Mark Zuckerberg and Elon Musk had long since passed away, but two men who looked and spoke very much like them met at Social Media Guy (SMG)’s lab. Mars-Colonizing Solar Panel Car Guy (MCSPCG) sipped a $500 cup of tea made from leaves that had been carried 100 miles on the backs of virgin mules in Tibet.
“I’ve finally done it,” SMG said. “That’s why I brought you here.”
“Done what, exactly?” MCSPCG asked.
“I’ve solved the energy crisis and found a way to enable faster-than-light space travel,” SMG said. “We can go anywhere. We can do anything.”
“Come now,” MCSPCG said. “Saving mankind and becoming a solar-powered AC-induction Hyperloop space-messiah is my department, isn’t it?”
“Hear me out,” SMG said. “Or actually, just watch.”
SMG took a cable marked “The Internet” in one hand, and connected it to a socket on the wall of the lab’s quarantine area.
“Inside that lab, I’ve linked batteries that can hold enough juice to power the United States for a year–about 4,000 Terawatt hours’ worth,” SMG said.
MCSPCG raised a single eyebrow in amusement as he sipped the $500 tea.
“Now,” SMG said. “I’m just going to connect my ‘The Internet’ feed from the outside world through this converter, and open Facebook. This system converts negative energy into usable energy.”
“Negative energy?” MCSPCG asked. His eyes widened as he set the tea cup down. “But the–”
“Trust me,” SMG said. He then typed two words into The Internet: ‘Politics. Discuss.’
“But you can’t–” MCSPCG stammered.
One of the batteries exploded before SMG was able to throw the emergency shutoff. The experiment had lasted 1.037 seconds.
The rest of the battery meters read ‘100% full.’
A lab tech raced into the room, breathless.
“Sir, Mr. Umm—whatever your name is–we’ve gotten an urgent message from NASA!” the tech said.
“An urgent message?” SMG asked. “What does it say?”
“One of the cryogenic orbital ships–the ones containing all the Walt Disney-eque frozen heads in off-world secure storage–its orbit decayed, and well, it fell into the ice giant planet it was orbiting.”

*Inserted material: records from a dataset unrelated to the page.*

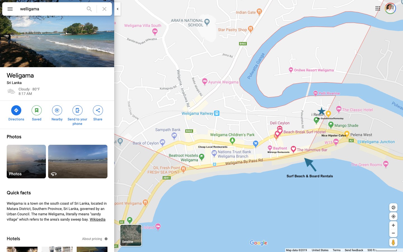Activate the Street View pegman
Screen dimensions: 403x252
(x=393, y=242)
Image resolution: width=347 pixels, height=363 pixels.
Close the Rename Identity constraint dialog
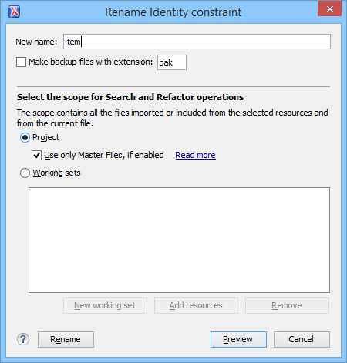tap(329, 9)
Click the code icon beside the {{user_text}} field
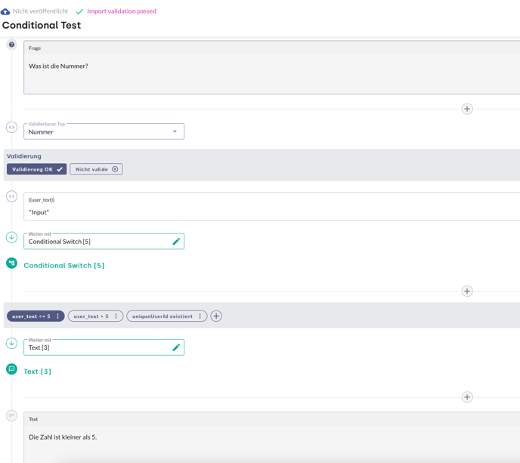Screen dimensions: 520x463 (x=11, y=196)
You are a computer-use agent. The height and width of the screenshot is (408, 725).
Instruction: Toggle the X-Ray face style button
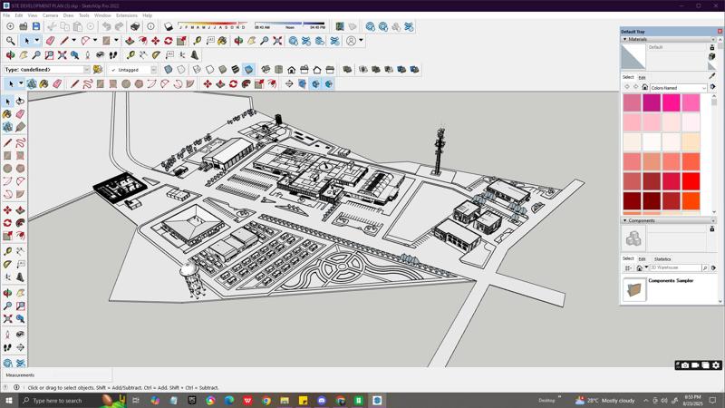[168, 69]
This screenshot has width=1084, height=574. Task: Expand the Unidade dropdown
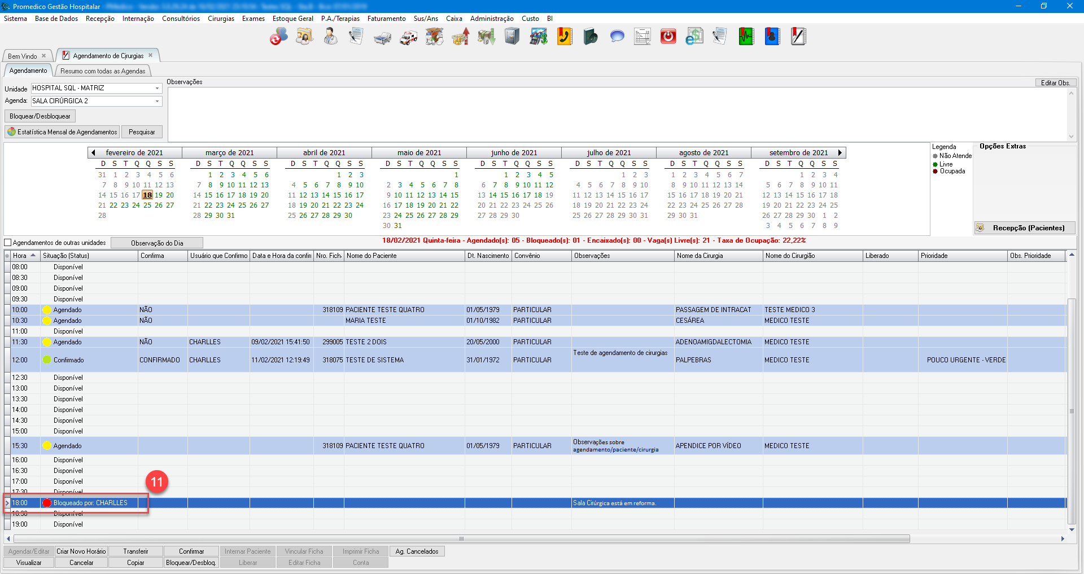157,89
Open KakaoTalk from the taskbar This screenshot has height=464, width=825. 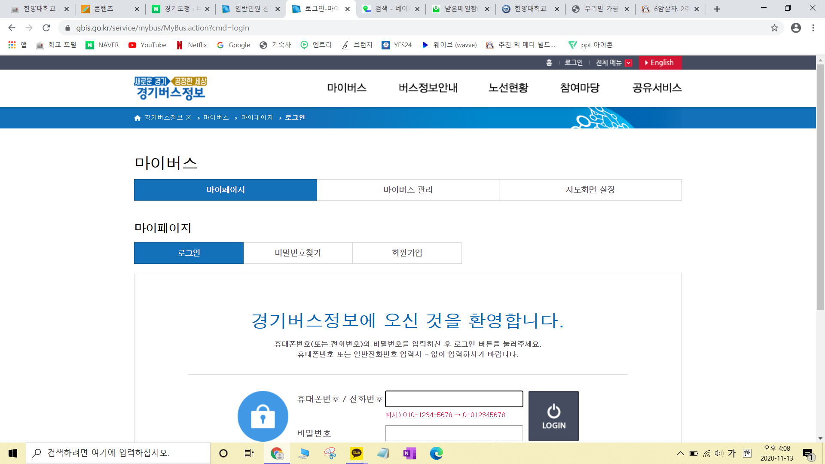pos(357,453)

“That’s terrible,” SMG said. “What do they need from us though?”
“Word of your discovery has already leaked,” the lab tech said. “They’re asking for use of your negative energy harvesters to pull one of the frozen heads out of the ice. It’s a prominent politician from 2017, and the cryo-pod’s AI has sent out a distress call asking for rescue.”
“I see,” SMG said. “Let me do some math.”
He doodled on a white board, but quickly became frustrated.
MCSPCG stepped in, picked up a dry-erase marker, and doodled some other figures. He too became frustrated.
SMG turned to the lab tech, who’d been waiting in breathless anticipation.
“Tell them we’re sorry,” SMG said. “Send this message to the politician’s AI: ‘We have all the energy we could ever want, sir, but it’s still not going to be enough energy to pull your head out of Uranus.”